--- DATA SUPPLIED ---

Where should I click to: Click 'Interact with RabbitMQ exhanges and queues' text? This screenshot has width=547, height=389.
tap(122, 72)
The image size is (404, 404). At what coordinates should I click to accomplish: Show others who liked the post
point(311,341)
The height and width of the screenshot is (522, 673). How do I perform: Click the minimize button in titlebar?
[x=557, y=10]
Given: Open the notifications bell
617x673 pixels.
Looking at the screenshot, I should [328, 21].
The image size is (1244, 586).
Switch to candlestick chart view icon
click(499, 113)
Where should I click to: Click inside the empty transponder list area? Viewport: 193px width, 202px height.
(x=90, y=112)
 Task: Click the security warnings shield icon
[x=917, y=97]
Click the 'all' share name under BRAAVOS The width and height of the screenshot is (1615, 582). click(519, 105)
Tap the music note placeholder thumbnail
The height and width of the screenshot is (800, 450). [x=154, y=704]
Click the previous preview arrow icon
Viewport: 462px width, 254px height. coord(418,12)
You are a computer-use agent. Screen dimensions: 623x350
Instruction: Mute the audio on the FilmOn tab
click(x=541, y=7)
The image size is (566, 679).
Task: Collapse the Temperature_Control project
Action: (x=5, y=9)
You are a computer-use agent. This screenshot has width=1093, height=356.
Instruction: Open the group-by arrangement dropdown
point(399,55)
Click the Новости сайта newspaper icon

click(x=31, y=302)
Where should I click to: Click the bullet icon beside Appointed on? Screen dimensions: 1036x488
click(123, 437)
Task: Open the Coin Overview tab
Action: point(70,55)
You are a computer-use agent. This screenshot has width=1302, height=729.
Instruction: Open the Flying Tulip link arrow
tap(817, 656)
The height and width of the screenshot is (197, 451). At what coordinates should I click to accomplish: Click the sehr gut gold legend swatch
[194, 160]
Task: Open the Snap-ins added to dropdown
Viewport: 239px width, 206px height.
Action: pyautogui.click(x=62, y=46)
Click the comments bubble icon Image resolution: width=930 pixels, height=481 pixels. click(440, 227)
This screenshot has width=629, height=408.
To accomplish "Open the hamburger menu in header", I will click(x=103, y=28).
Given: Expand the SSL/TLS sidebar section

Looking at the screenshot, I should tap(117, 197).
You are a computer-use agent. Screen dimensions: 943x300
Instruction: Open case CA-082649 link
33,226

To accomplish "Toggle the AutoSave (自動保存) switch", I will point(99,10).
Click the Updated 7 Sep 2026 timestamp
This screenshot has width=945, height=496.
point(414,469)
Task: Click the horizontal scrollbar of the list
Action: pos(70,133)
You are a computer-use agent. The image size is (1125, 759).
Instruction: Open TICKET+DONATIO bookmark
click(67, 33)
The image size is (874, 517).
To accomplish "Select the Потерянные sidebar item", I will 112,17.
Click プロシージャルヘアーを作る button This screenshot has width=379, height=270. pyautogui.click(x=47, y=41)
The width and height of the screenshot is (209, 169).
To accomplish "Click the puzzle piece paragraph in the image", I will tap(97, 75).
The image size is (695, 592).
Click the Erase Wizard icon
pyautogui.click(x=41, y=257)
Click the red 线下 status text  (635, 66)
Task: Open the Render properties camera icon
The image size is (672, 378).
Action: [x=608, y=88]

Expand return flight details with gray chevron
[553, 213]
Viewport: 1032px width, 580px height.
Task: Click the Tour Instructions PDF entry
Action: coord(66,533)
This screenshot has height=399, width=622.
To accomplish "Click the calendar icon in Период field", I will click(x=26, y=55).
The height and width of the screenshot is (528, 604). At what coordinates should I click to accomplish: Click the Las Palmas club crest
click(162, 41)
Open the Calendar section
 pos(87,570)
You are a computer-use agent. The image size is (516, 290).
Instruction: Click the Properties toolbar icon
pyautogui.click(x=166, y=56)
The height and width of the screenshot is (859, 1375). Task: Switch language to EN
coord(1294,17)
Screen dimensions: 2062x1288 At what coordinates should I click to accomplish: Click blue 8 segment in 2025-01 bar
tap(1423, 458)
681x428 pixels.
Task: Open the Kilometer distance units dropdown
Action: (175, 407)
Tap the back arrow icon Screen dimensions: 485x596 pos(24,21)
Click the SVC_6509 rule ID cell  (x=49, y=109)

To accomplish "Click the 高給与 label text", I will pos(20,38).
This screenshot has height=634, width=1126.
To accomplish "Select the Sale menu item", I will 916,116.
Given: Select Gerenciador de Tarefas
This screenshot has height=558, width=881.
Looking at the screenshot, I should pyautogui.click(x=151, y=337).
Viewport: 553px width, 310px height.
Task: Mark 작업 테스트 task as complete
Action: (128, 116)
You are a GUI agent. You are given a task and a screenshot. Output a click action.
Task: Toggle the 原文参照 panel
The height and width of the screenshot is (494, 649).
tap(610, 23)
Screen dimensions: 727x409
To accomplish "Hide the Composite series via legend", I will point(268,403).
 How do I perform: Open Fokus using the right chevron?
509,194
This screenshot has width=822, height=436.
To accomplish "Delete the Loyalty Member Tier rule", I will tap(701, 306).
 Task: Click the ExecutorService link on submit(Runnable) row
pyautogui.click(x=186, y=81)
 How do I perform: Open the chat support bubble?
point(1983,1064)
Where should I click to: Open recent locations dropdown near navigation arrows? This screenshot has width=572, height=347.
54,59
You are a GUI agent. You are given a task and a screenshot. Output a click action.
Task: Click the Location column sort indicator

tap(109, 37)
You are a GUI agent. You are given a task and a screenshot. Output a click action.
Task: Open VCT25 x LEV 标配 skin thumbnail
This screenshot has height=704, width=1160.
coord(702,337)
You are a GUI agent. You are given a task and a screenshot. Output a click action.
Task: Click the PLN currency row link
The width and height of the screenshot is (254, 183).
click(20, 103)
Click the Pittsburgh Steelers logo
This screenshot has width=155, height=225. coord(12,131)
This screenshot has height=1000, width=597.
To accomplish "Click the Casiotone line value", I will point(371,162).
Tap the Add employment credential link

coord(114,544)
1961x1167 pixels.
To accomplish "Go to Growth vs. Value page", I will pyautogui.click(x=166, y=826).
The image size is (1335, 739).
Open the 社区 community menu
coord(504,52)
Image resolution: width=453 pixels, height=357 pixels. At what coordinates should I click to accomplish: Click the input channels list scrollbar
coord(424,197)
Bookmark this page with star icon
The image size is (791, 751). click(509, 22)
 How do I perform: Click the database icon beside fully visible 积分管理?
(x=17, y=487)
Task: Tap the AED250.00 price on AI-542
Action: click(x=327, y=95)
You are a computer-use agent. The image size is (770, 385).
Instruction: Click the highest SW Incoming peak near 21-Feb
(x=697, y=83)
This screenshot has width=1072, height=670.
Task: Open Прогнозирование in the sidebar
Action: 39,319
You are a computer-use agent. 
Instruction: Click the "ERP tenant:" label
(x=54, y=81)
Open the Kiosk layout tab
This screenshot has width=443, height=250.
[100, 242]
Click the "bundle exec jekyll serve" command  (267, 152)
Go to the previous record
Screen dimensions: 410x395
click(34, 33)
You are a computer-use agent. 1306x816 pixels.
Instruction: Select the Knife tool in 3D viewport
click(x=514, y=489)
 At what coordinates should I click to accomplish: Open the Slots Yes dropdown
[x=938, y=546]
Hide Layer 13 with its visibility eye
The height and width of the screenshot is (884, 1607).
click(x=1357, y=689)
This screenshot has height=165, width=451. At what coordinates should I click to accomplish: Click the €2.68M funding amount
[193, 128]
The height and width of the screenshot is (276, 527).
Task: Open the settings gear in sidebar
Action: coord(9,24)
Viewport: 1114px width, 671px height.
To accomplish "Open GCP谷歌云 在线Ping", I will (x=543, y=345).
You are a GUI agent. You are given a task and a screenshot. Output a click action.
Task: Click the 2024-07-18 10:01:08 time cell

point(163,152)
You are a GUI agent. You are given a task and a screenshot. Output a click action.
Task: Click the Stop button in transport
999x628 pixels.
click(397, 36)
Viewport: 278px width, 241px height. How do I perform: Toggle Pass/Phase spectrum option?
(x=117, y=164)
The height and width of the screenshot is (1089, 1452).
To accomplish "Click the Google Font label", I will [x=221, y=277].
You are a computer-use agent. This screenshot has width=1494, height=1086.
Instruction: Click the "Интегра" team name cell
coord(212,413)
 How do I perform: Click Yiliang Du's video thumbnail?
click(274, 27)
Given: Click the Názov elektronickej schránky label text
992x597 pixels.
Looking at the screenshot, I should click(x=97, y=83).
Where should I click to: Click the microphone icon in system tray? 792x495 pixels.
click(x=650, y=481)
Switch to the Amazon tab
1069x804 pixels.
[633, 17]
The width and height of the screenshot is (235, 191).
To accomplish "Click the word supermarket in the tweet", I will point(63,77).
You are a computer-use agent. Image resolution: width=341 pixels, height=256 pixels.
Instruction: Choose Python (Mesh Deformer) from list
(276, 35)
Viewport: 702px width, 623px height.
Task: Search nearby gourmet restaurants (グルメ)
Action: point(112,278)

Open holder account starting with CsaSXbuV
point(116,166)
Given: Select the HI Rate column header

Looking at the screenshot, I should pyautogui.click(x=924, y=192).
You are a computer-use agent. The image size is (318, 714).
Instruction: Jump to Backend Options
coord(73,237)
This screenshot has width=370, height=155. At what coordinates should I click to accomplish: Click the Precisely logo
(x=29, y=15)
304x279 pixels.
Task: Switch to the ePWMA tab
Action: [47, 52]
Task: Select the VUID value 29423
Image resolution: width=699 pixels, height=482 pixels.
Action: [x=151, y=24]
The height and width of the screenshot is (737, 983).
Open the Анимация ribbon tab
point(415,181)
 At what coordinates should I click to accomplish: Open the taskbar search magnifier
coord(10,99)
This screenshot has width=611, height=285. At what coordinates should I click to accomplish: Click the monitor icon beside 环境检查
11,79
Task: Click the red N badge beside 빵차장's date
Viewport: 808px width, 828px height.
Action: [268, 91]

---

### EXERCISE DESCRIPTION
Put the records from the start through the line containing "[x=557, y=10]" into a JSON list of strings, one string per line and no entries for blank lines.

### THE ANSWER
[
  "Where should I click to: Click 'Interact with RabbitMQ exhanges and queues' text? This screenshot has width=547, height=389.",
  "tap(122, 72)",
  "The image size is (404, 404). At what coordinates should I click to accomplish: Show others who liked the post",
  "point(311,341)",
  "The height and width of the screenshot is (522, 673). How do I perform: Click the minimize button in titlebar?",
  "[x=557, y=10]"
]